The 16T 205559 blade is listed only on the Festool USA website and is not even listed on any of the other Festool worldwide websites.  [eek]  Just curious why.

FWIW...if someone in the US/Canada wants to use a 12T Panther blade in the new TSC K saw, the older 12T Panther 500463 from the HK/HKC is still available.
 
That new F/FA tooth profile looks very similar to the new blades that we just got from the Leitz rep for cutting Solid Surface with the big beam saw. It cuts fantastic. The surface of the cut edge comes out glass-smooth and seam-ready, right from the saw, but it is a huge blade with a 4mm kerf.
We swap it in and out when cutting Solid Surface material, so I have no clue how it acts with other things.
My first though was that it looks like a merge of the ATB and Triple-Chip type teeth.
 
Crazyraceguy said:
That new F/FA tooth profile looks very similar to the new blades that we just got from the Leitz rep for cutting Solid Surface with the big beam saw. It cuts fantastic. The surface of the cut edge comes out glass-smooth and seam-ready, right from the saw, but it is a huge blade with a 4mm kerf.
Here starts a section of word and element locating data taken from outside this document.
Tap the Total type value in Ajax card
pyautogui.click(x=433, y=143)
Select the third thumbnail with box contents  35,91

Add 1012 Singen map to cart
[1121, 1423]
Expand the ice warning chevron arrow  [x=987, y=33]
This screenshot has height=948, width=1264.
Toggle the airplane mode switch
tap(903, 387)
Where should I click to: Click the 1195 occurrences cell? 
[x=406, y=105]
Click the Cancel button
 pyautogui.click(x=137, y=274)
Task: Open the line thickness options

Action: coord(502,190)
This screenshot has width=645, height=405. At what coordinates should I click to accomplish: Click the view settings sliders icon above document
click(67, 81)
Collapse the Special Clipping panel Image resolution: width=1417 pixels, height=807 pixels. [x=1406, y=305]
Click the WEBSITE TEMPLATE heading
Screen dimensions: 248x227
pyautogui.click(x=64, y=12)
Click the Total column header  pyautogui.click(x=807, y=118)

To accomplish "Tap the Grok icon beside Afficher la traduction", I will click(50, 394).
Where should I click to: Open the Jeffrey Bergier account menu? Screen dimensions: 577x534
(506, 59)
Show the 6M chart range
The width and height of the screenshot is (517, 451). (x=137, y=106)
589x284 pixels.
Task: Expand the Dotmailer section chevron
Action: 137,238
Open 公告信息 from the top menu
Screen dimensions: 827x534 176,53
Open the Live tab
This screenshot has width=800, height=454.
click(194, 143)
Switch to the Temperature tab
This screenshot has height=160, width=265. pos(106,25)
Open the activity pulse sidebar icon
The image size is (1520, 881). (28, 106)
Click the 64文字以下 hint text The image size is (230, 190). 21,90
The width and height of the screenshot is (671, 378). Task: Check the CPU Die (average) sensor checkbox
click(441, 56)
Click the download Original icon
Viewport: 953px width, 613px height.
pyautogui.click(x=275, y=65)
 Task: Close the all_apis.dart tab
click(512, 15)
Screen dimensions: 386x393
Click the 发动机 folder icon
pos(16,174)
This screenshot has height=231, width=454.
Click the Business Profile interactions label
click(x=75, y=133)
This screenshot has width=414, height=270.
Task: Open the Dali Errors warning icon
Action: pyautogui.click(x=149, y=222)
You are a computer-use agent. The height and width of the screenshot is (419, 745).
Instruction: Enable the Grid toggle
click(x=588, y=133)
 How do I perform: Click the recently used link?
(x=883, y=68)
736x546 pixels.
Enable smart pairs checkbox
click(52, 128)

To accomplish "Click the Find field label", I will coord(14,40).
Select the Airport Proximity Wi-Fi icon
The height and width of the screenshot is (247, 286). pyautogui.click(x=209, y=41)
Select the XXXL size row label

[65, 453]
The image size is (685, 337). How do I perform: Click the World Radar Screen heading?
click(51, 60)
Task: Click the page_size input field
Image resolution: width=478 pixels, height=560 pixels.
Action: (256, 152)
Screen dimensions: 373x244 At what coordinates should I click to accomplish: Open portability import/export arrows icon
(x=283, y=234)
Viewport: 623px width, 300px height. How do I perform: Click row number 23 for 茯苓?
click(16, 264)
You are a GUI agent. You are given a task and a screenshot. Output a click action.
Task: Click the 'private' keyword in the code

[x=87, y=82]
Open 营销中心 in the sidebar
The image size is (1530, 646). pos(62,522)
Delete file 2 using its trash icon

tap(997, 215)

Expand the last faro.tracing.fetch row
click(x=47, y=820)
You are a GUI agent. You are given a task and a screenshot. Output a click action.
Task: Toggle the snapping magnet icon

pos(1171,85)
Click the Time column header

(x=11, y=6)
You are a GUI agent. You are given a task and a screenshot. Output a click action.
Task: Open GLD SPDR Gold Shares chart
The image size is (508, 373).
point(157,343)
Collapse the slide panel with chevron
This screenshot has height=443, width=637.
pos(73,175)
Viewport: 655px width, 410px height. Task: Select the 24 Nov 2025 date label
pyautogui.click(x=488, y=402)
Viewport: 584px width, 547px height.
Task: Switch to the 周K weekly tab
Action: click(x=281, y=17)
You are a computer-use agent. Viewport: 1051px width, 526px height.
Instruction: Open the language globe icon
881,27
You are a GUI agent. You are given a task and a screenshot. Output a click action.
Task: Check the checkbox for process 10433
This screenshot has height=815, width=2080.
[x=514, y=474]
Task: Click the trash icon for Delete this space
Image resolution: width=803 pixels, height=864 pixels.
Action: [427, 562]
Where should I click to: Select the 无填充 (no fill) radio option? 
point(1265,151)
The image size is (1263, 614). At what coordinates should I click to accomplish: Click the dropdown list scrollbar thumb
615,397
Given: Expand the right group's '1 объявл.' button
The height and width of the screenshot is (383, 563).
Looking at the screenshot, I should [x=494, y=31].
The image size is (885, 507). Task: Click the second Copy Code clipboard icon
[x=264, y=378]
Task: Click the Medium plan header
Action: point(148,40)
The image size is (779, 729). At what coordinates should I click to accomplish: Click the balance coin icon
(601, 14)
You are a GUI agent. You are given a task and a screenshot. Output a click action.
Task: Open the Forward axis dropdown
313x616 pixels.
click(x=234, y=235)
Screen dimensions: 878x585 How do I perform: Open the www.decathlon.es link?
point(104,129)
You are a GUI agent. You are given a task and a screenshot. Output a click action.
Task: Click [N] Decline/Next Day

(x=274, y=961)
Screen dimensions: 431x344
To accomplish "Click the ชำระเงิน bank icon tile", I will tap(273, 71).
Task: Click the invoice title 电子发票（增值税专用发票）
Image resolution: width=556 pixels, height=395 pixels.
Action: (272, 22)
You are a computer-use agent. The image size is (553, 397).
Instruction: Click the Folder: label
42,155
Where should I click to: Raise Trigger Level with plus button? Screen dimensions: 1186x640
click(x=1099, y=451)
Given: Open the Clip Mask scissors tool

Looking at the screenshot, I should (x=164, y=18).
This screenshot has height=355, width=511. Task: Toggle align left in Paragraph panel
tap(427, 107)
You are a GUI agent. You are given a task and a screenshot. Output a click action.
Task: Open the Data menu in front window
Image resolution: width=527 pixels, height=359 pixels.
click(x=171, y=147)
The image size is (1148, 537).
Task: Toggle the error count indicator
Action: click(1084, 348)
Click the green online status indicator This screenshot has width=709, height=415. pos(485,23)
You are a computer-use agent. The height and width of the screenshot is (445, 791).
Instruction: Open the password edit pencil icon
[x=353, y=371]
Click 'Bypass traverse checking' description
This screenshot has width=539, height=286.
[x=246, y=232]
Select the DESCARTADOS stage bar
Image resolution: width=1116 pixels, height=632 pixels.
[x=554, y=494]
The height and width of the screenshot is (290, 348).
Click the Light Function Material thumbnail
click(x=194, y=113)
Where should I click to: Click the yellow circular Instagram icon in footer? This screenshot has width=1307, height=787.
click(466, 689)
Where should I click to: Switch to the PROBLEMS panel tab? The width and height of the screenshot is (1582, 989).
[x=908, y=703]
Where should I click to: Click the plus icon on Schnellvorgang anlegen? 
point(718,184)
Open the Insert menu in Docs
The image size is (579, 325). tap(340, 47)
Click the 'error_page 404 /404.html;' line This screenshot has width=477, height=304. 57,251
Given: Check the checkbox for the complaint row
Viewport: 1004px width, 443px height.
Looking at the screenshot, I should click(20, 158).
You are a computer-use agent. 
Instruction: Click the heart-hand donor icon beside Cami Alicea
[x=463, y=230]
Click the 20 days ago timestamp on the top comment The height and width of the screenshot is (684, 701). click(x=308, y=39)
Good to know that the new aluminum blade will also be good for plastics. FWIW...Leitz is supposed to manufacture Festool saw blades so Festool changing to the new F/FA tooth profile makes sense.
 
I would just like to see them produce these blades in the thicker version to fit the older saws.
 
Or make a thinner riving  knife so we can use the new blades on the old tsc
 
glass1 said:
Or make a thinner riving  knife so we can use the new blades on the old tsc

This could be a pretty straight forward home project.  [smile]  An RAS or a RA grinder, some double stick tape and a calipers. You're only removing .4 mm of material or .015" or 1/64" of material. It doesn't have to be precise although you could have a machine shop blanchard grind your existing knife if you choose to go the more precision route. With the RAS or RA grinder it probably wouldn't take any longer than 20-25 minutes.

You could also use a belt sander and double stick tape.
 
True…. But it would be nice to have both riving knives. Than one can use both blades.  More often than I could have imagined I wind up doing long dados with the tsc which means multiple cuts. That .4mm adds up.
 
iirc the ts still as a RK.  is there any reson why you couldnt get the 1.8mm knife of the ts and put it on the old tsc.

i have had the riving knife off my tsc before, its easy to do, you only need a t15 bit.

i have considered dooing it before though.